I personally love my Cutco Drop Point knife - excellent Carbon steel, Durable handle made of grippy rubber, and very sharp. Thing about it is that if you want it sharpened you can't do it yourself, so I have a schrade from Walmart for backup. Not highly recommended, but it does the job and holds an edge long enough.

I like Leatherman multi-tools personally, though I've owned a tiny gerber clutch and liked it a lot for it's simplicity and usefulness.

May 28, 2008

i think your retarted

May 21, 2008

For a multi tool, I would throw in my lot with Leatherman. Outstanding quality and durability. They really think through the practical mechanics of their tools. I also really like SOG knifes and tools. I have their little tool (don't remember the name) which I end up using more than anything. The Knifes are hit and miss. I own about seven and of them the seal revolver is a joke of knife.

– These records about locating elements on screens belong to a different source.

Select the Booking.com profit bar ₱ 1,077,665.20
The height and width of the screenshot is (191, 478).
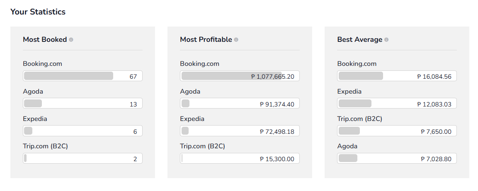[240, 76]
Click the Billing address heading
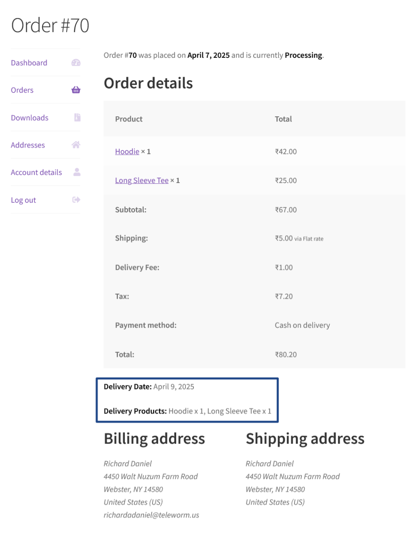 click(x=154, y=439)
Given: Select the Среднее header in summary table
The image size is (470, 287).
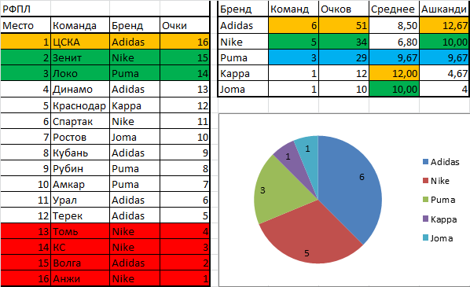Looking at the screenshot, I should (394, 9).
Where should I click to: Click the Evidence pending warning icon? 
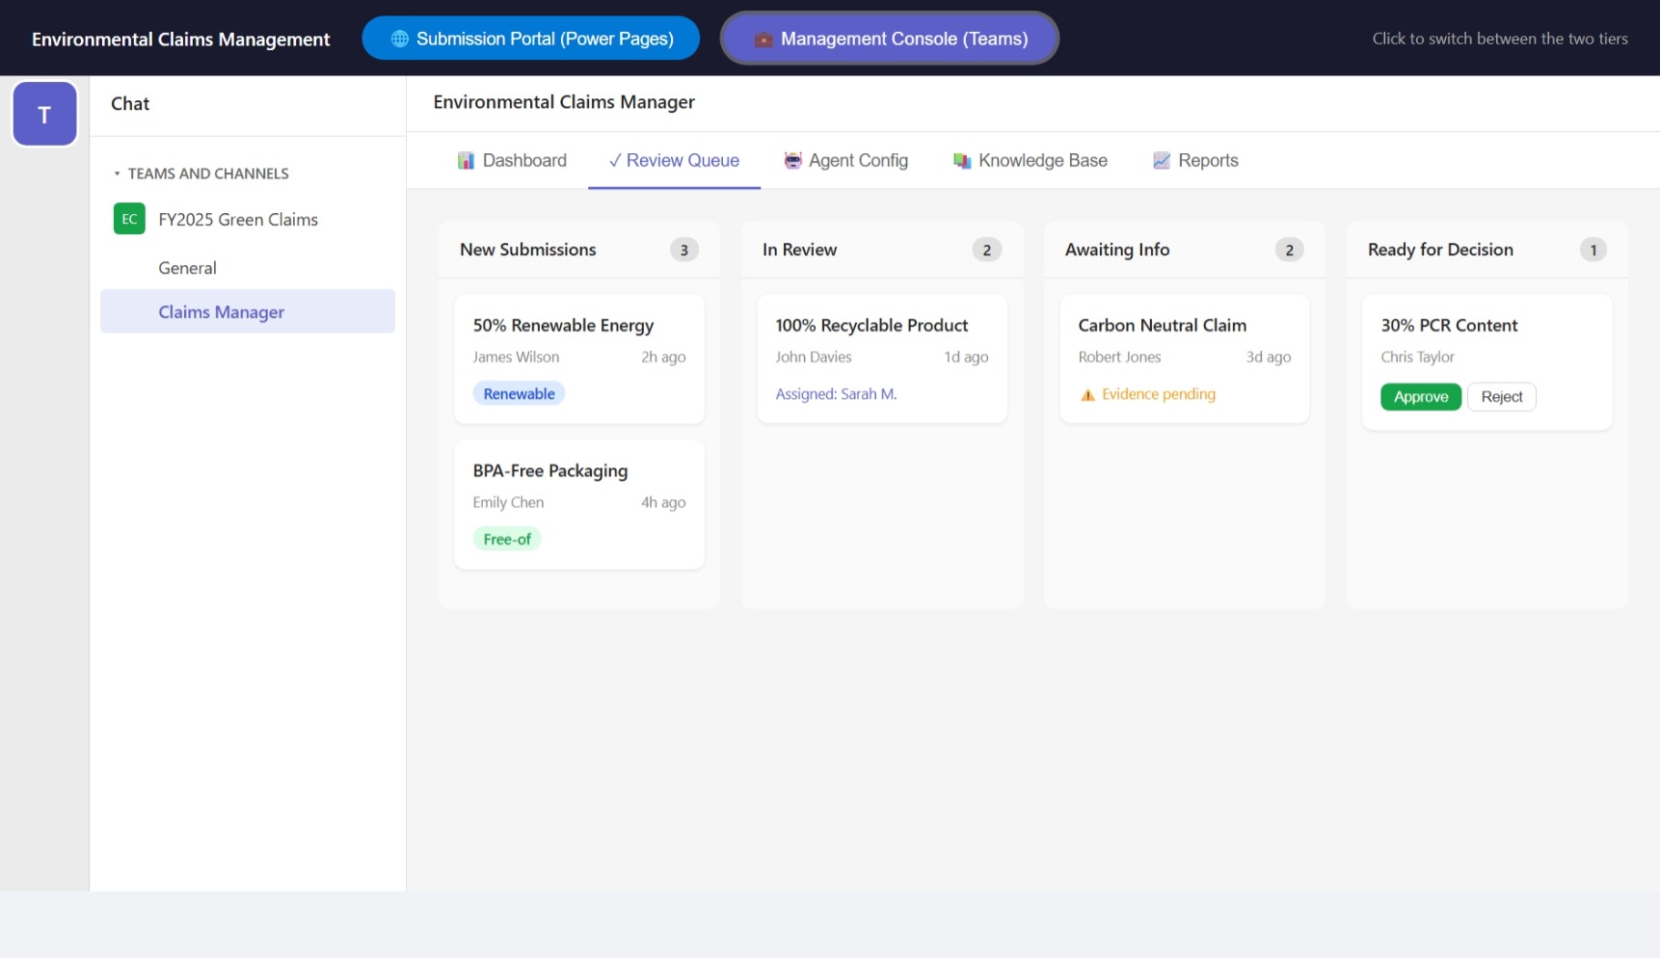tap(1087, 395)
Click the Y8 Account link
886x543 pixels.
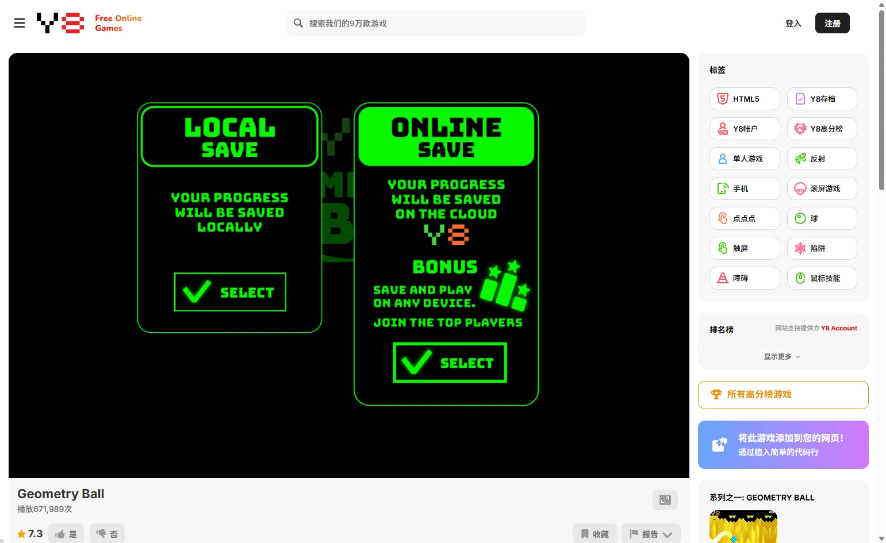pos(839,329)
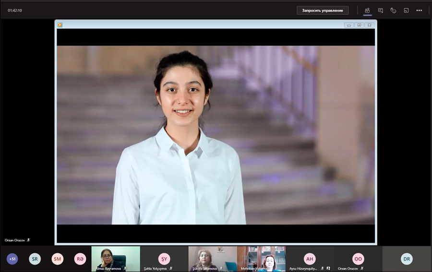The width and height of the screenshot is (432, 272).
Task: Click Aysu Hüseynquliyeva's AH avatar
Action: click(x=310, y=259)
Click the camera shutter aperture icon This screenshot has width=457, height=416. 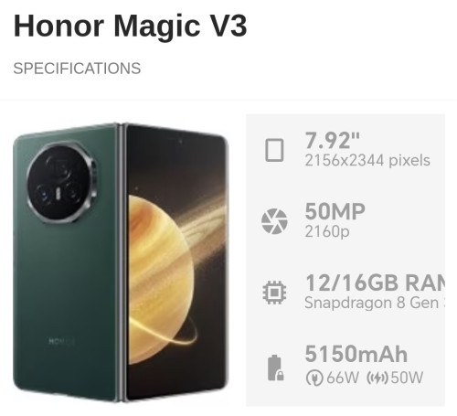click(x=274, y=221)
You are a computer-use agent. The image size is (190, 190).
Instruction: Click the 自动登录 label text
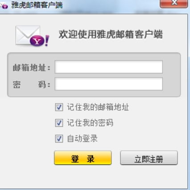pyautogui.click(x=83, y=138)
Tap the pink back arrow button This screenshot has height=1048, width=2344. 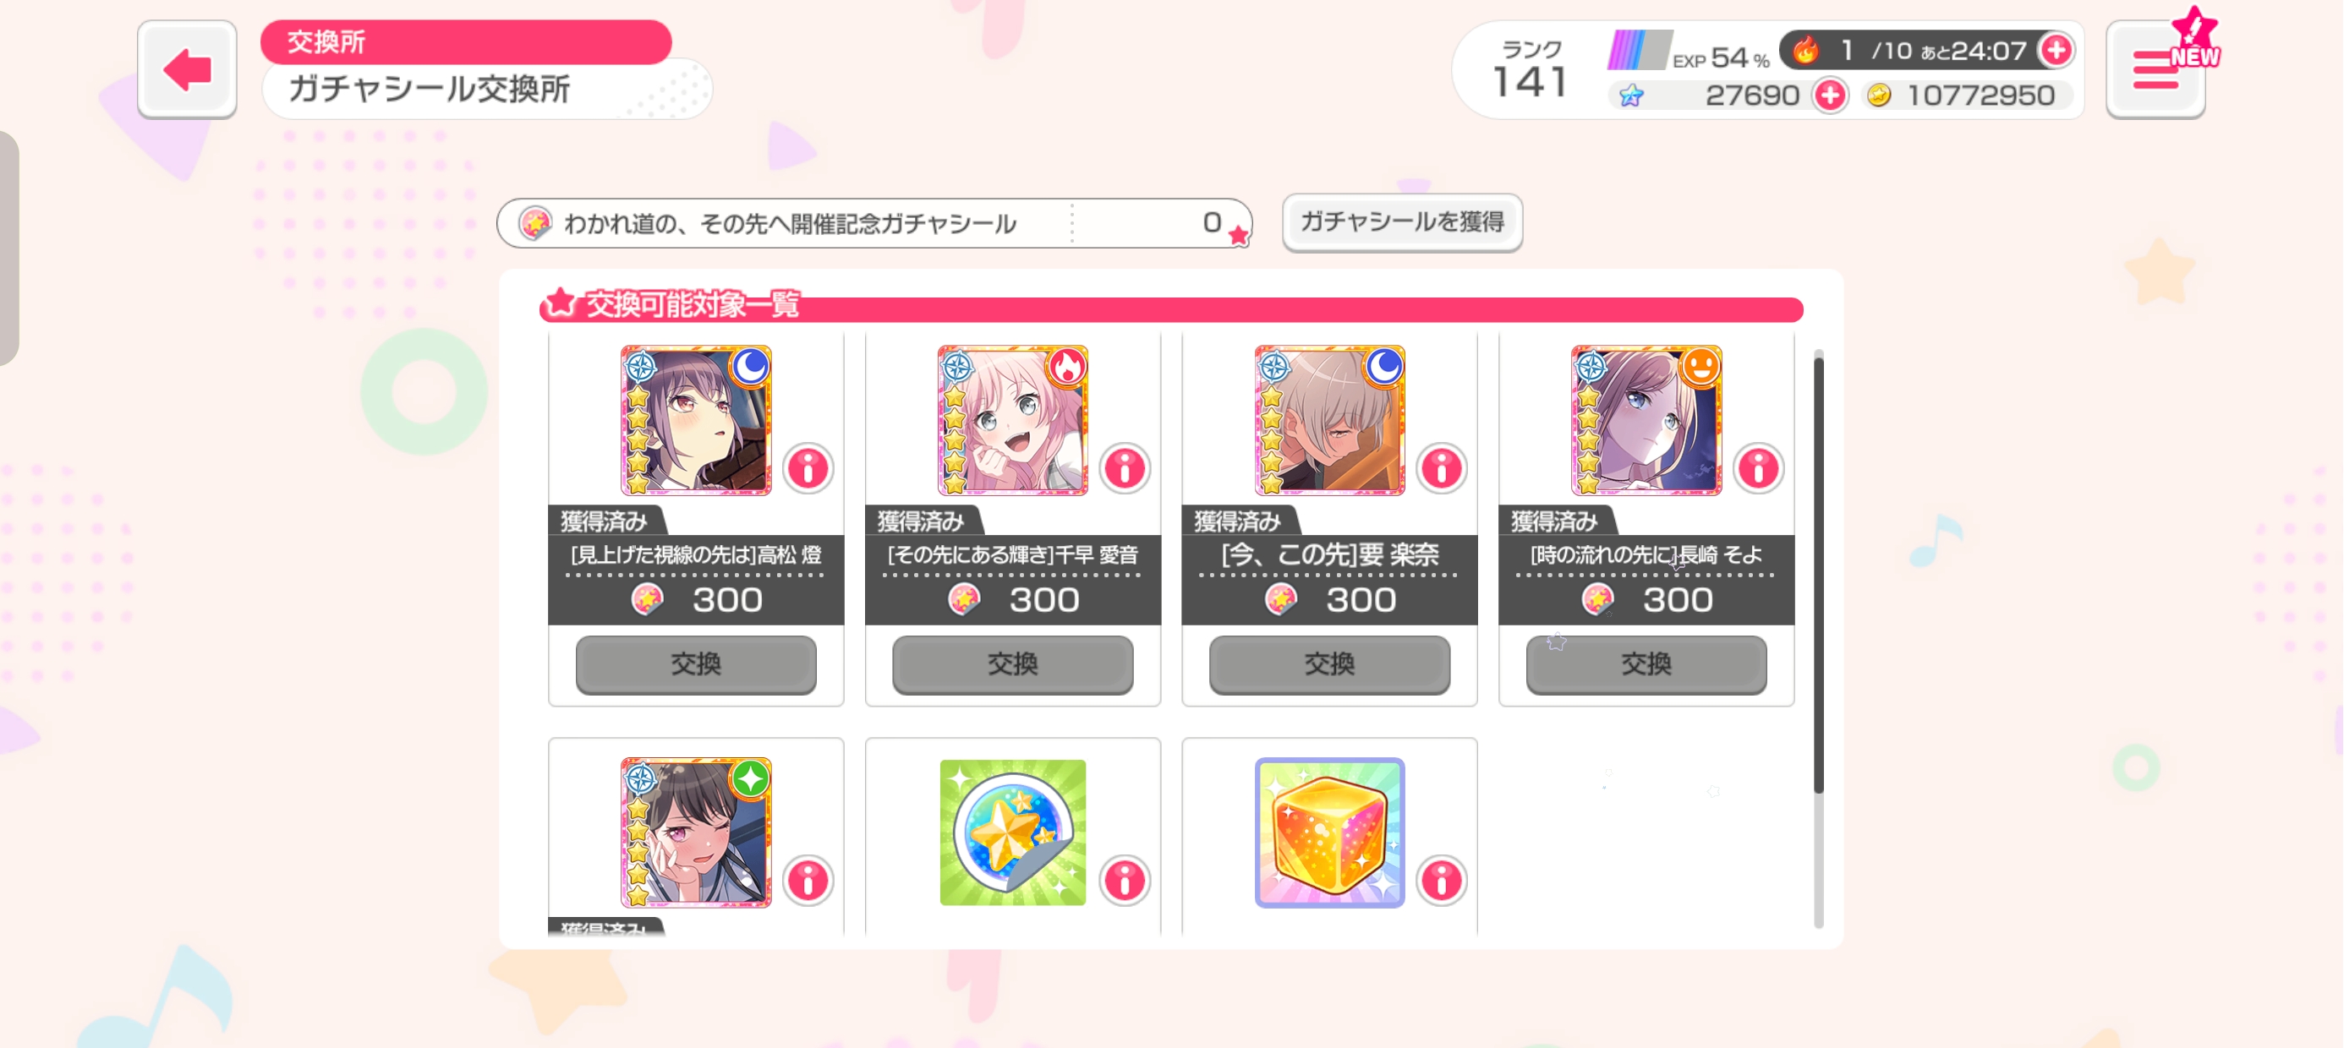187,69
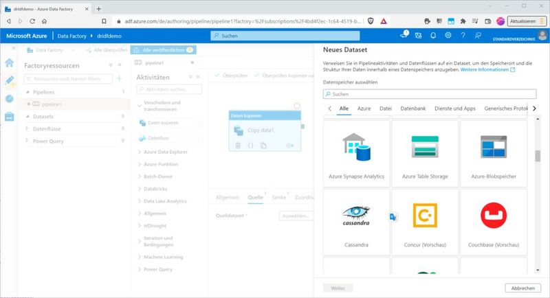The image size is (550, 298).
Task: Select the Cassandra data store tile
Action: pos(355,221)
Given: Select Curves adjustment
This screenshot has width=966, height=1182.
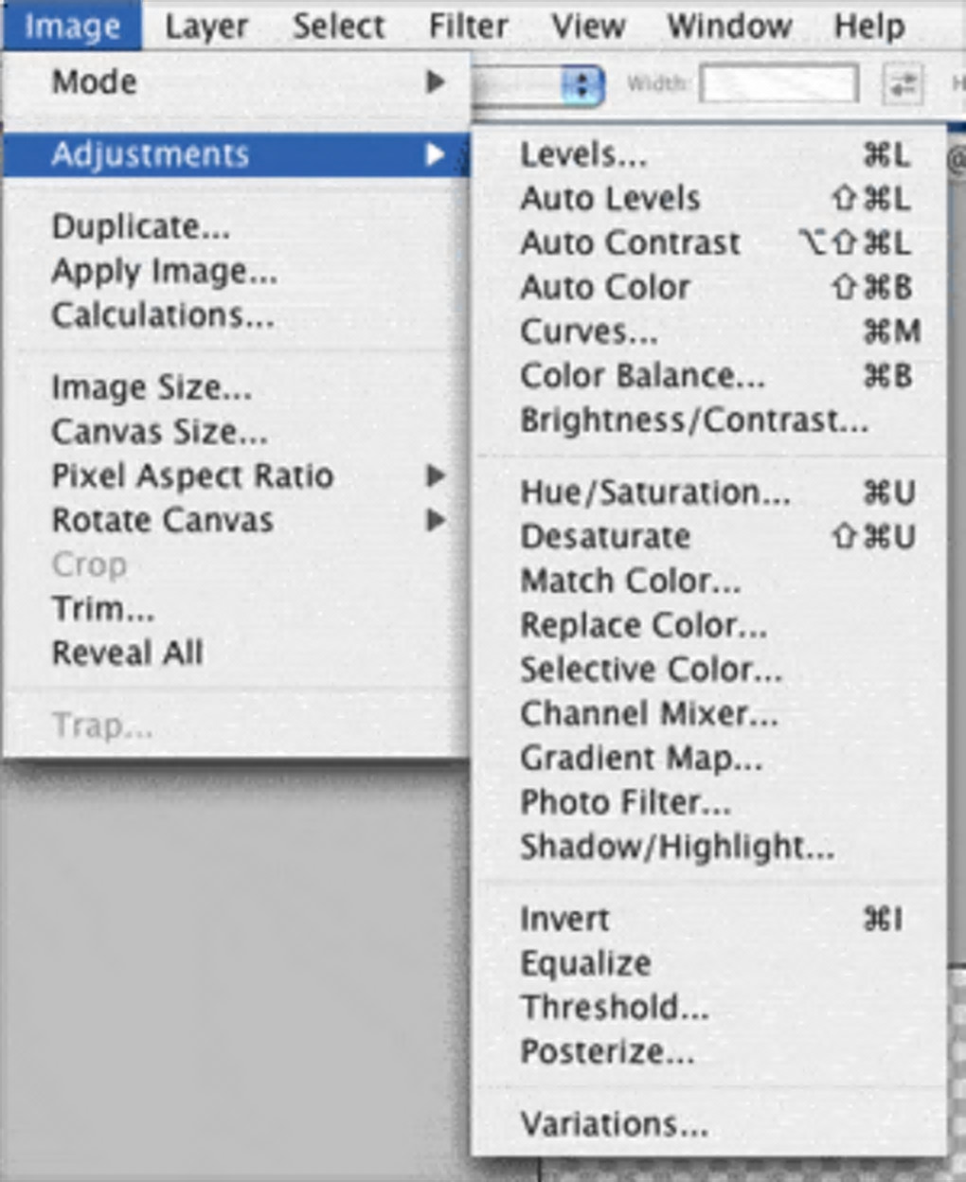Looking at the screenshot, I should [588, 331].
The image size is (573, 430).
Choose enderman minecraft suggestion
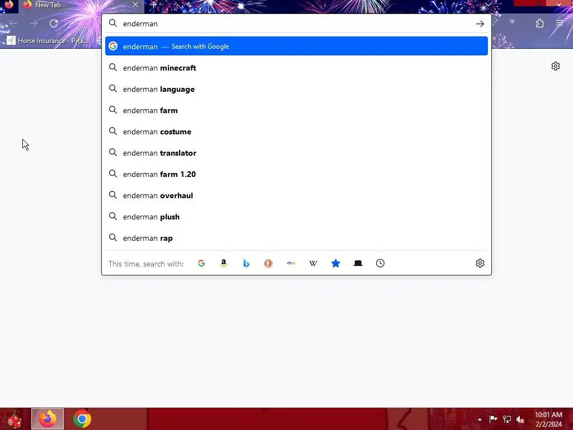pos(297,68)
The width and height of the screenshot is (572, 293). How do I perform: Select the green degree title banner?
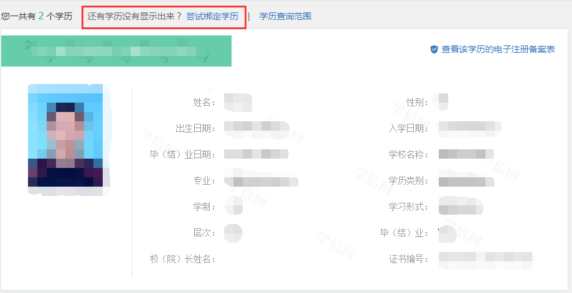click(x=116, y=51)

At $115 it becomes obscene in that at some point, without fail, you will cut yourself. I have the Seal pup which I like for its wow factor but, as yet, have found no use for and the Flash Rescue the best folding knife I have ever owned. It has assisted opening so it can be flipped open with one hand in a tight spot. It also has a curved tip (rather than a sharp point) which makes doing tricky things while climbing or diving that much safer.

May 08, 2008

I absolutely trust anything from Gerber. My main multi-tool is a gerber 400. Never fails and always has a sharp edge. However, good friends of mine use Benchmade and they highly regard the quality and performance. I respect their decision but will always stay with gerber.

Cory Murphy
May 03, 2008

I've owned many knives from each of these fine companies, but I must say that Benchmade and Leatherman have extremely outstanding customer service, especially to service personnel. Ijust got out of the Marine Corps Infantry a couple years ago and I've carried my Benchmade Stryker for about 6 years and never had a problem with it. Leatherman has supplied me with many fine models and my favorite is the Leatherman Supertool 200 alas it's now discontinued, but is still worth mentioning if you can find one.